Its been a decade or two since I used to go trapping. Trapping with an elder in a church in the north half of Quebec, Canada.
Let me tell you a wee story, bout a time I was trying to relate to a believer in a church. He was a trapper in a small northern town in Quebec, where the snow fell deep and the temperature dropped deeper. He was a big man, and his wife would buy loaves of bread to make him lunches everyday. She would put all the sandwiches back into the sandwich bag for his lunch the next day!
Much of that info was unnecessary, but he was an interesting fella, and I felt I needed to connect with him.
Did I tell you he was a hobby trapper? This hobby of his offered me an opportunity to connect with him. So, I swallowed my fear of blood and eyeballs, and asked if I could help him the next time he goes out.
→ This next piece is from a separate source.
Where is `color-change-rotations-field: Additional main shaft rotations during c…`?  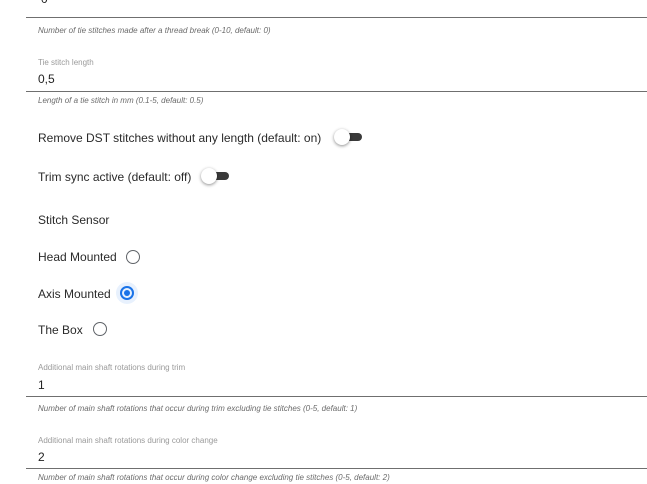
color-change-rotations-field: Additional main shaft rotations during c… is located at coordinates (336, 452).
The day came and we headed north to a trap line, crossing a frozen lake covered with freshly fallen snow. It was a glorious day, and it was obvious that I was a newby on the trip. I would be chatting and asking questions, pointing over there and checking that thing out – O wow, hey did you see that over there?
But not Reynald.
He was focused on the beaver house that was ’bout a half mile out yet. Oh, he was polite, and super friendly, but he was focused. Did I tell you I was a bit of a scatterbrain? If not, I’m telling you now. And to think of it at the time, it wasn’t obvious.
Until we got to the beaver house, and I looked back. Big ol’ Reynalds path through the fresh fallen snow was like a surveyors line. Straight, linear, without curvature or bend.
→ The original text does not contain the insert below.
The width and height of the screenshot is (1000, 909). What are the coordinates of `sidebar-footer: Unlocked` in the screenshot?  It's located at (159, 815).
Ol dummy over here, my path looked like an ol drunk had stumbled through the snow.
What was the difference between ol Reynald and myself?
A goal, a point of focus, a destination. Yup – that was all it was.
I have never been a farm boy, needing to plow straight furrows. So, this story is a Canadian’s way of relating to plowing a straight furrow in a field. To plow a straight furrow, a goal or destination needs to be focused on. Short sighted goals to the left or right will produce a crooked furrow.
Looking back during the plowing of a field is of course foolish.
Jesus said to him, “No one who puts his hand to the plow and looks back is fit for the kingdom of God.”
What is your focus? Are you easily distracted? How is your plowing going?
By the way, I ended up skinning some of the trapped animals, and found that my dread of blood and eyeballs could be controlled if I was trying to love a fellow believer. But don’t ask me to touch your eyeball today – That is just too gross!!!
Oh, and by the way, if you are of the opinion that trapping is immoral, or constitutes a cruelty to animals, let it be known that I no longer trap.
But I still eat the occasional hamburger!